The latter I fear. I did two dumb things after she brightly told me the brand she buys, which she said were just like the brand used by the Fairground Cafe. These were two dumb things that are common mistakes at restaurants, and I should (and I’m guessing some of you suffer from this syndrome as well) know better.

I’m an assertive person in general. Of course I should have said, “On second thought, I don’t think that sounds up my alley,” and switched my order. Or skipped the preamble. When you’re out to eat, you should never behave as if you’re being polite at a dinner party hosted by a prospective employer or in-laws. By all means, be polite to your waiter or waitress (this one in particular was competent and friendly and deserved nothing less). But if something sounds unappealing to you, move on to an alternative choice.

But partly out of this foolish politeness and partly on the grounds that I was trying to get a representative sample of the food at this good-sized but atmospherically cozy place (a booth for everyone!), I stuck with the appetizer plate. I also ordered a half of a tuna sandwich and a cup of haddock chowder. The chowder was well loved by customers, the waitress told me.

A Primavera Omelet at Fairground Cafe contains broccoli, onions, mushrooms, green peppers, tomatoes and cheese.

A Primavera Omelet at Fairground Cafe contains broccoli, onions, mushrooms, green peppers, tomatoes and cheese.

Also ordered by my companions, one of whom is 10, a full order of utterly duplicative chicken tenders and fries – duplicative because the Fairgrounds Sampler was enormous and contained both these items in abundance – and a bowl of chicken, vegetable and rice soup.

Everything was bland, although the chicken tenders were also unpleasant. The fries were fine, the onion rings adequate, but the vaunted mini tacos contained no lettuce, no greens, no discernible salsa, in short, nothing but a gummy smear of meat and beans and maybe cheese. They were in the shape of a half crescent, which means they have a relationship to an actual taco in much the same way that a nacho cheese Dorito is related to a tortilla chip.

The chowder was thick and flavorless, although the fish was plentiful and had decent texture. Every sauce for the fried bonanza was out of a package: barbecue, ranch, marinara and salsa (these last two caused disagreement at the table as to which was which, but ultimately, it didn’t matter, a statement in and of itself).

When I go out to eat, I do not want to feel as if I’m sitting at a table surrounded by the contents of someone’s refrigerator door.

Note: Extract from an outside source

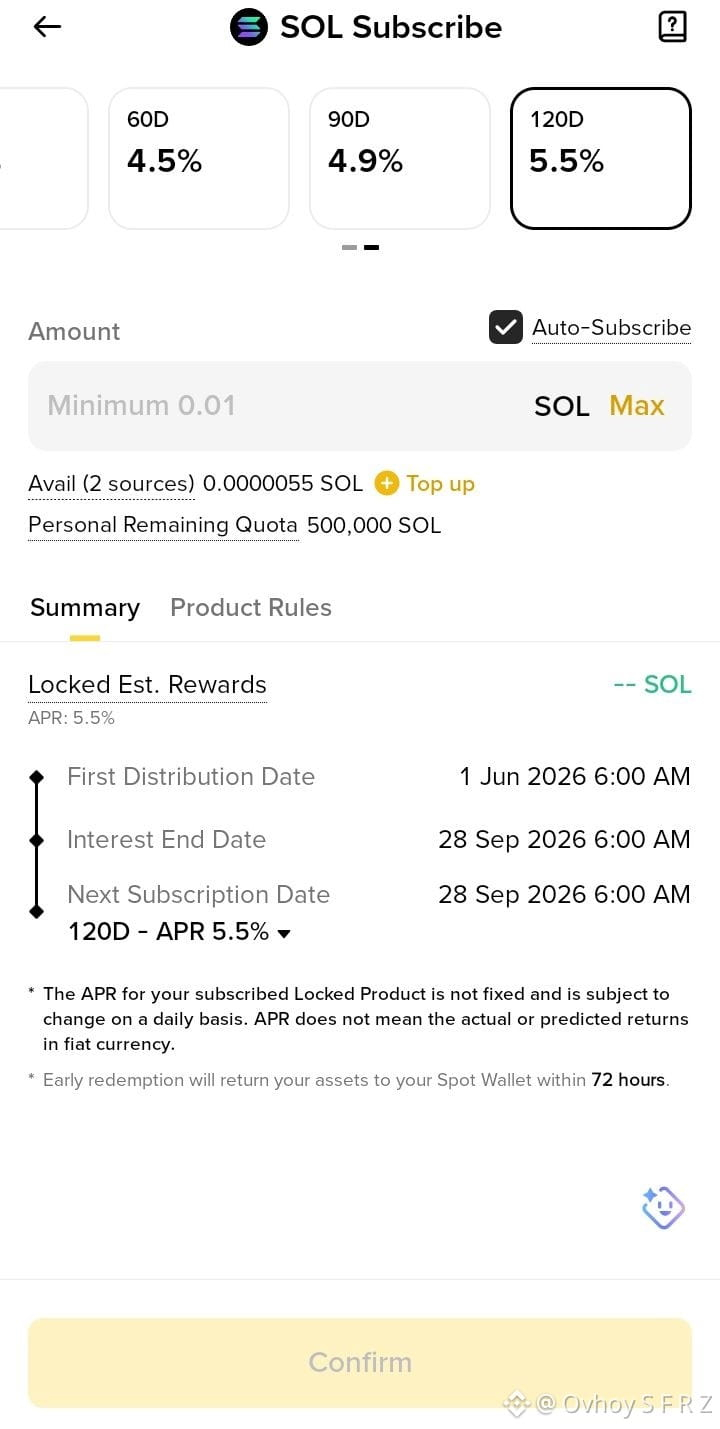Switch to the Product Rules tab
Screen dimensions: 720x1429
coord(251,608)
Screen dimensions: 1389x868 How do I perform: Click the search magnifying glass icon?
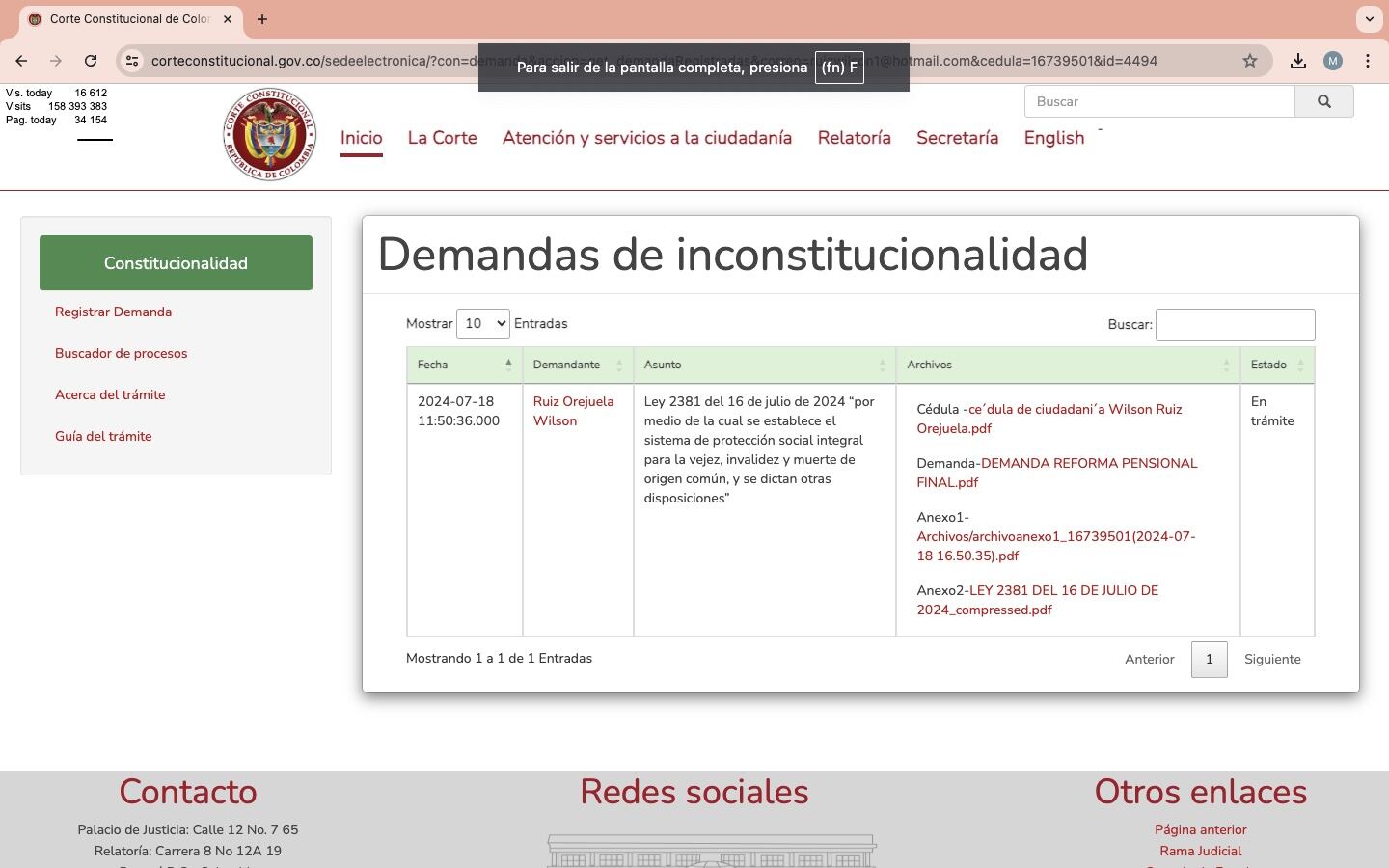coord(1323,101)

Or sitting on an airplane being forced to eat out of packets.

I am sure the Fairground Cafe will have defenders who say it is a good value. By example: A friend who lives on a fixed income was pleased with the Thanksgiving dinner he shared there with friends. Another friend reported having a perfect BLT there recently. I know other people who are fond of it, and I hope they continue to enjoy the value they find in it.

Certainly for our $38 tab (including apple juice and two coffees) we could have fed a couple more 10-year-olds with a penchant for fried food. And then listened to them bellyache about their bellyaches. I’d argue that this is a good value if you place more of a premium on quantity than quality.

Speaking of, that other dumb thing I did? Ate way too much of that Fairgrounds Sampler.

TOPSHAM, ME - DECEMBER 10: Fairground Cafe & Merrymeeting Room in Topsham, Maine. (Photo by Carl D. Walsh/Staff Photographer)

Fairground Cafe & Merrymeeting Room in Topsham.

FAIRGROUND CAFE

WHERE: 49 Topsham Fair Mall Road, Topsham; 207-729-5366; no website
HOURS: 5:30 a.m.-2:30 p.m. Sunday and Tuesday; 5:30 a.m. to 8 p.m. Monday, Wednesday and Thursday; 5:30 a.m. to 9 pm Friday and Saturday.
WAIT: Surprisingly negligible on a weekend afternoon.